Ausstellung im Kulturschloss – verlängert bis Ende Januar

Anfang November haben wir mit einer netten, kleinen Veranstaltung die Wanderausstellung „Wandsbek erinnert an 1933-1945 – Wegweiser zu den Gedenkstätten“ eröffnet. Menschen, die sich um das Erinnern im Bezirk Wandsbek kümmern, wie Stefan Romey, Peter Pape, André Schneider, Hans-Joachim Klier, Michael Bruns, Gerhard Fuchs, Dr. Sigrid Curth, Dr. Klaus Curth, sowie viele andere Interessierte nahmen an der Eröffnung teil.

Geplant war die Ausstellung bis Ende Dezember. Jetzt haben wir entschieden, den Zeitraum zu verlängern. D.h. Ihr habt nun bis Ende Januar die Möglichkeit, die Ausstellung im Kulturschloss Wandsbek zu besichtigen.

Im Januar 2020 ist ein, von der Bezirksversammlung Wandsbek herausgegebener Wegweiser erschienen, der umfänglich die im Bezirk Wandsbek liegenden Gedenkorte an die nationalsozialistischen Staats- und Gesellschaftsverbrechen vorstellt.

Zu dem Wegweiser ist eine gleichnamige Ausstellung als Wanderausstellung erschienen. Ziel des Wegweisers und der Ausstellung ist es, Gefahren für die Demokratie und für das friedliche Zusammenleben aller Bürgerinnen und Bürger aufzuzeigen.

Mit dieser Ausstellung wird es insbesondere ermöglicht, sich mit den nationalsozialistischen Staats- und Gesellschaftsverbrechen auseinander zu setzen. Sie stellt diese Stätten näher vor und erläutert sie mit vertiefenden Informationen. Dabei wird ein besonderes Gewicht auf die Berichte der Zeitzeugen gelegt. Biografische Porträts veranschaulichen die Gedenkorte in besonders eindrucksvoller Weise. „Wandsbek erinnert“ ist damit ein Wegweiser, der über persönliche Geschichte in die Ortsgeschichte führt.

Auf dieser Tafel kann man die Lage der verschiedenen Gedenkorte im Bezirk Wandsbek nachvollziehen.

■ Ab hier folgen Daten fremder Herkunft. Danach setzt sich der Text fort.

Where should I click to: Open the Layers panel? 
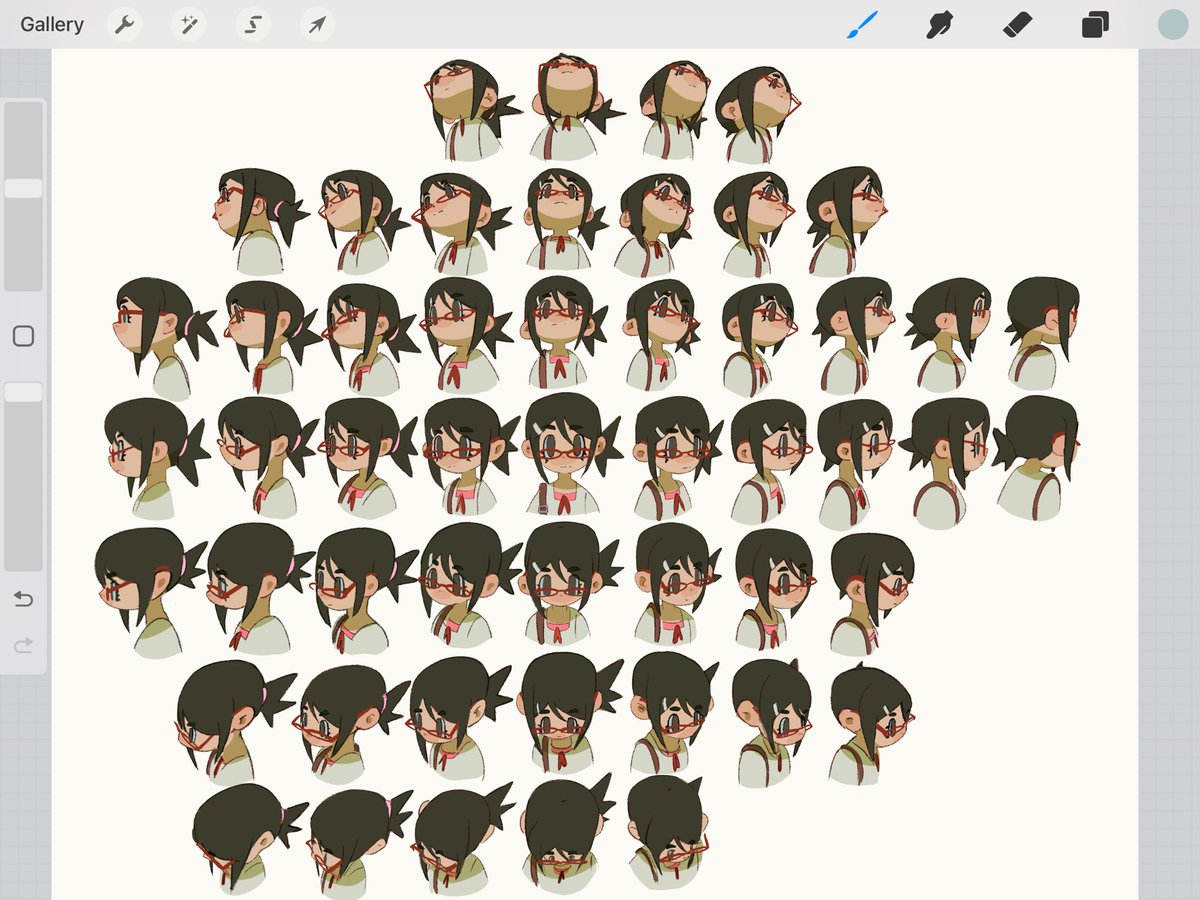tap(1094, 24)
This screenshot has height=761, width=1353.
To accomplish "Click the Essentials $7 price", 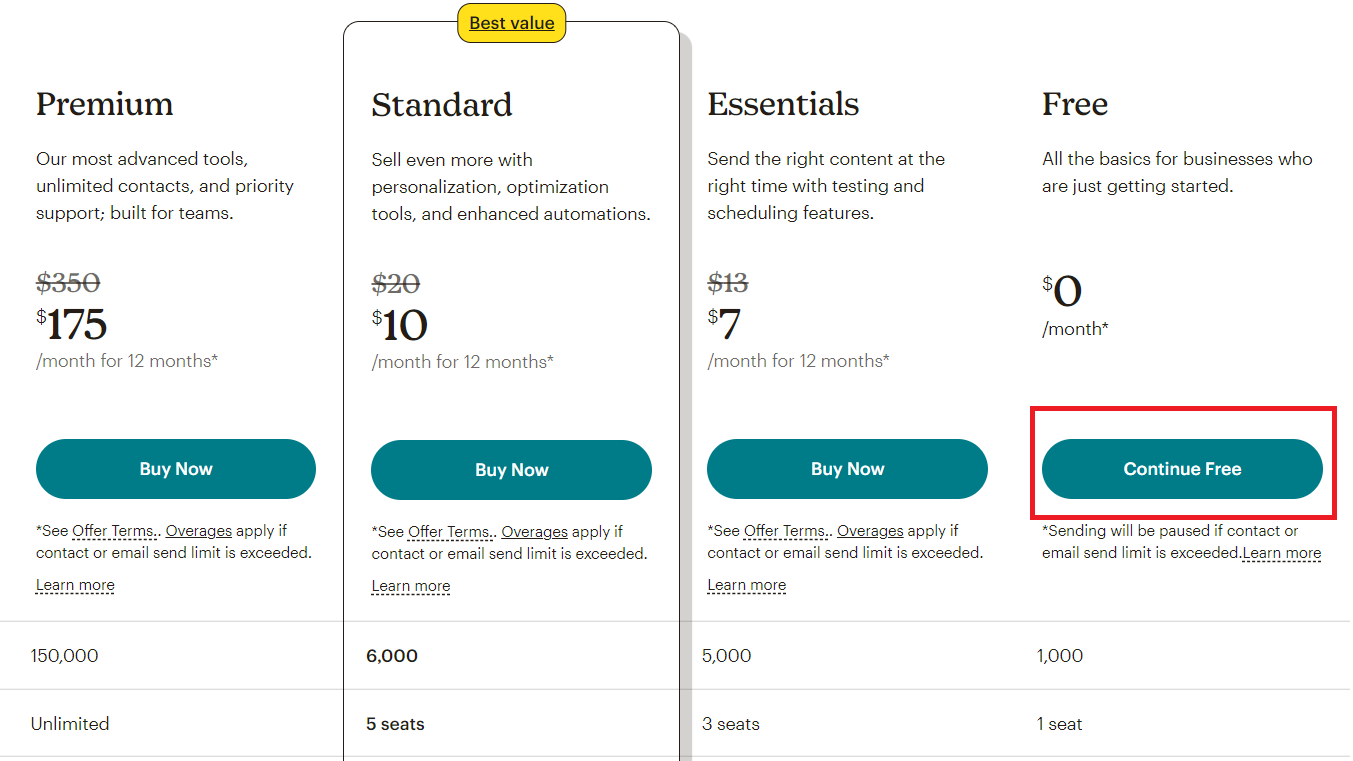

Andere Tafeln veranschaulichen mit biografischen Porträts die Gedenkorte in besonders eindrucksvoller Weise.

Diese Ausstellung lehrt uns, dass sich aus den Erfahrungen mit der NS-Zeit für jeden von uns ergibt, sich jeder Art von Ausgrenzung und Diskriminierung entgegenzustellen.

Da der Raum, in dem die Tafeln hängen, nicht zu jeder Zeit zugänglich ist, empfehlen wir sich über
ticket@kulturschloss-wandsbek.de
anzumelden, bzw. einen Besichtigungstermin zu vereinbaren.

Wer sich vertiefender mit den wandsbeker Gedenkorten und den Biografien, die sich dahinter verbergen, beschäftigen möchte, dem empfehlen wir die von der Bezirksversammlung Wandsbek herausgegebene umfängliche Broschüre zu den Gedenkstätten in Wandsbek.

Auf Anfrage könnt Ihr Euch im Kulturschloss Wandsbek gerne von uns ein kostenloses Exemplar der Broschüre aushändigen lassen oder der Glasvitrine im Flur im 1.OG entnehmen.




Wenn Ihr anlässlich einer Veranstaltung im Kulturschloss seid, dann findet Ihr auch im Bücherregal im Café, links von diesem Hinweisplakat hier, viele Exemplare.